Glad to see you again. Welcome back.


----------



## mdntrdr (Dec 22, 2009)

*Welcome Back Brian!*

Post up some pics of that funky wood! :smile:


----------



## tcleve4911 (Dec 16, 2006)

Fire up the Mizer Mill and your camera and let's see what ya got.

Welcome back.......


----------



## woodnthings (Jan 24, 2009)

*you were among the "missing"*

"What happened to Mizer? Oh, he musta' dropped off. Yah, probably couldn't stand the bickering." :laughing: A few changes as mentioned TT started his own forum www.woodbarter.com
Daren and Kenbo are not as frequent here as before. 
The milling and foresty guys are always showing off great looking wood as before...join the group and show us some great slabs! :thumbsup: bill


----------



## JohnK007 (Nov 14, 2009)

Welcome back Brian! That's a honey of a LT50 you got there (took a peek at it on your web page!). Looking forward to seeing some slabs and interesting discussion.


----------



## rrbrown (Feb 15, 2009)

Welcome back.


----------



## aardvark (Sep 29, 2011)

Sometimes running solo solves a myriad of issues, financial and personal, and in the end becomes more satisfying and financially beneficial.
Good luck on your new enterprise.

I don't know you since I'm a relatively new newcomer, but wish you the best here.


----------



## TexasTimbers (Oct 17, 2006)

Glad to see you back Brian. I haven't been around much either but still check in when I can. Just happen to check today and it's good to see an old friend.
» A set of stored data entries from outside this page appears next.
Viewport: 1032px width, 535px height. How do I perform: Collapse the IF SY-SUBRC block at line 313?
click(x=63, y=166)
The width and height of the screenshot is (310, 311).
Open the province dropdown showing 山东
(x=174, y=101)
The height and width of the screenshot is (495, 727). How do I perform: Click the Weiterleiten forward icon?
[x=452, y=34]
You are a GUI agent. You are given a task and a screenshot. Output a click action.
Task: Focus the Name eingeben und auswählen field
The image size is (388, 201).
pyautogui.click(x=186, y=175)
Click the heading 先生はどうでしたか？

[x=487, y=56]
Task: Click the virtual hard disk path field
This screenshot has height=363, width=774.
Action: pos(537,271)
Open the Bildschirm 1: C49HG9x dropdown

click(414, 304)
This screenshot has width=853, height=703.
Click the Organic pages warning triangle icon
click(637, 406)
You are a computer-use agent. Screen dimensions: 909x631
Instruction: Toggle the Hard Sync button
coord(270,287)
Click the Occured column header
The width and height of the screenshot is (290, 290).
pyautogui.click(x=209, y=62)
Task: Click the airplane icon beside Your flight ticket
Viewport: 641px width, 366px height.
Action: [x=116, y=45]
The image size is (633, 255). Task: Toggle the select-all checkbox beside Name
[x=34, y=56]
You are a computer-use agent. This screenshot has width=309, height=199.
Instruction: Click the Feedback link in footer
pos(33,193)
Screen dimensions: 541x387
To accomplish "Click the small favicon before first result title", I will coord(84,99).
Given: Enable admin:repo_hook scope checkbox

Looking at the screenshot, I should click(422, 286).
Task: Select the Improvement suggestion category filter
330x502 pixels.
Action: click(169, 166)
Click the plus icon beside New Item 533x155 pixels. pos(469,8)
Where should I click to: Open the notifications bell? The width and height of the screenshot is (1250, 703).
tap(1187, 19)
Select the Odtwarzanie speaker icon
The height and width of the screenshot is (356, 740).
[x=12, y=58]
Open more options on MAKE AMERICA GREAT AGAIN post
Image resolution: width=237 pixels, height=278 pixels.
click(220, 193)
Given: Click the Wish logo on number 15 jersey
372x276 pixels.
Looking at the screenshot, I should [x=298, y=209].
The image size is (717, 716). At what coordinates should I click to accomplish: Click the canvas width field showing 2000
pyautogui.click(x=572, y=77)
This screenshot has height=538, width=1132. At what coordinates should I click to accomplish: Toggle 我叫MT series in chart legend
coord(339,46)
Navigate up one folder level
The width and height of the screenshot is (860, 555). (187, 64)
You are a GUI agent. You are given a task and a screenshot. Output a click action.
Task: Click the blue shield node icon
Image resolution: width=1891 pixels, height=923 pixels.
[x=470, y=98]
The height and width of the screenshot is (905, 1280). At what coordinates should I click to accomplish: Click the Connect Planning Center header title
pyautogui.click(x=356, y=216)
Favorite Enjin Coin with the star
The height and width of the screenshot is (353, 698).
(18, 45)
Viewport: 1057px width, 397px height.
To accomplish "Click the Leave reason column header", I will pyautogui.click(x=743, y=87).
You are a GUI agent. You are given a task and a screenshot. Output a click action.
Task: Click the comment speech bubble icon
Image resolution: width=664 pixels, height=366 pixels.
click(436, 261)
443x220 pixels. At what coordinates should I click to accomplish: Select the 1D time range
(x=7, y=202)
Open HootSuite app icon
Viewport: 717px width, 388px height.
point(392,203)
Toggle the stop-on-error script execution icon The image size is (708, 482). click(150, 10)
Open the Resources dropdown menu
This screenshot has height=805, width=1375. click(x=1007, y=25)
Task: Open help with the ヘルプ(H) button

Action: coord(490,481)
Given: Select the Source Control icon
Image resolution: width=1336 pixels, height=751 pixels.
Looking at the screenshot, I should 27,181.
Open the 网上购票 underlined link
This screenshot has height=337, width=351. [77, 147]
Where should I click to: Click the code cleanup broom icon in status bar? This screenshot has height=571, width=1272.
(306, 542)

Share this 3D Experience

We all have those funks from time to time - glad you pulled through.


----------



## cody.sheridan-2008 (May 23, 2010)

I too just popped in out of the blue, glad your getting back on your feet!


----------



## Mizer (Mar 11, 2010)

Thanks for all the warm fuzzys!:icon_cry: It is true that the one of the constants in life is that it always changes. I am glad that at this point I have been brought back around to where I am at now. 

All right enough of the sentimental stuff lets get back to milling and building. :icon_smile:


----------